Mas não deu pra empatar.

A derrota deixa o Fluminense numa situação difícil na tabela, com uma maratona (Colômbia, Paraná, Rio, Minas, Chapecó) em duas semanas, repleta de jogos duríssimos.

Não será surpresa, neste início de trabalho e implantação do modelo (que tem agradado o torcedor), com o treinador tentando achar reposições para as ausências ao longo dos campeonatos, com uma tabela que nas 9 primeiras rodadas tira o Flu 5 vezes de casa e mete 2 clássicos, o Fluminense terminar a parada pra Copa América eliminado da Copa do Brasil e na Zona de Rebaixamento.

Essa convicção no trabalho e na sua continuidade será o primeiro desafio do novo presidente do Fluminense.

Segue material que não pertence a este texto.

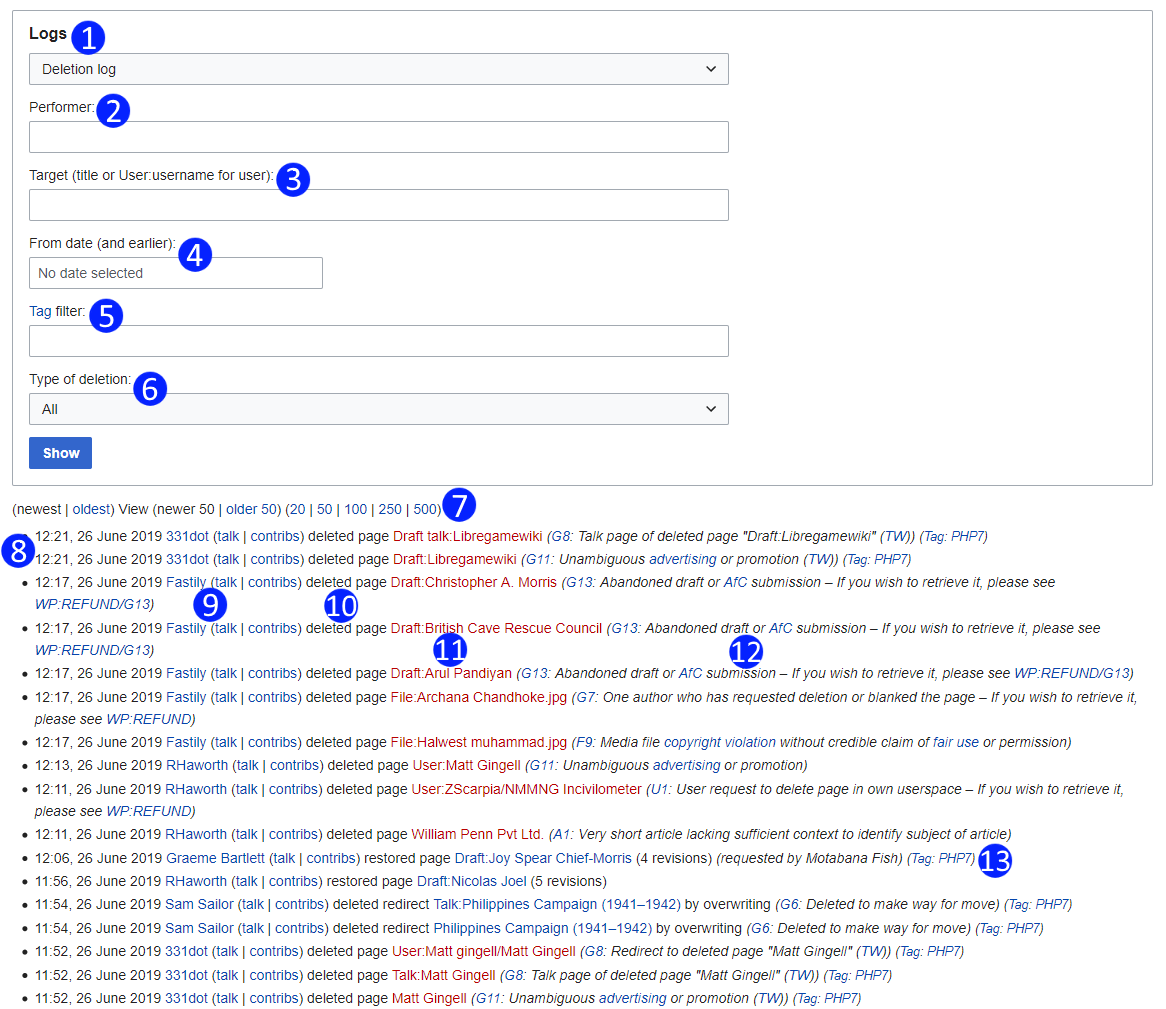The height and width of the screenshot is (1009, 1166).
Task: Open the From date picker field
Action: tap(175, 273)
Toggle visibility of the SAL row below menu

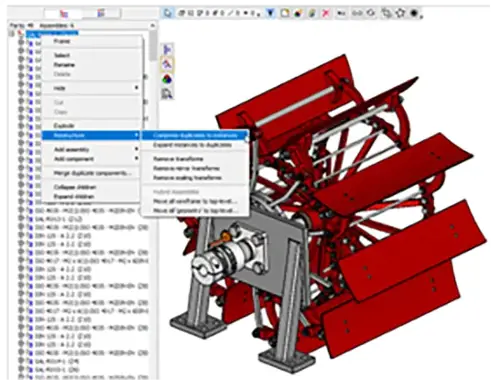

A não ser que o projeto de futebol do novo presidente preveja um modelo diferente, não faria nenhum sentido uma troca com apenas 5, 6 meses de trabalho.

Sobre isso, o único recado que posso dar ao futuro presidente é o que tenho visto na arquibancada: A torcida, em sua grande maioria, também adotou o modelo. Gosta dele e se apaixona quando funciona. As críticas ao Diniz são pontuais, como as de hoje neste post.

E críticas e adaptações fazem parte de qualquer processo que está sendo implementado.

Saudações tricolores!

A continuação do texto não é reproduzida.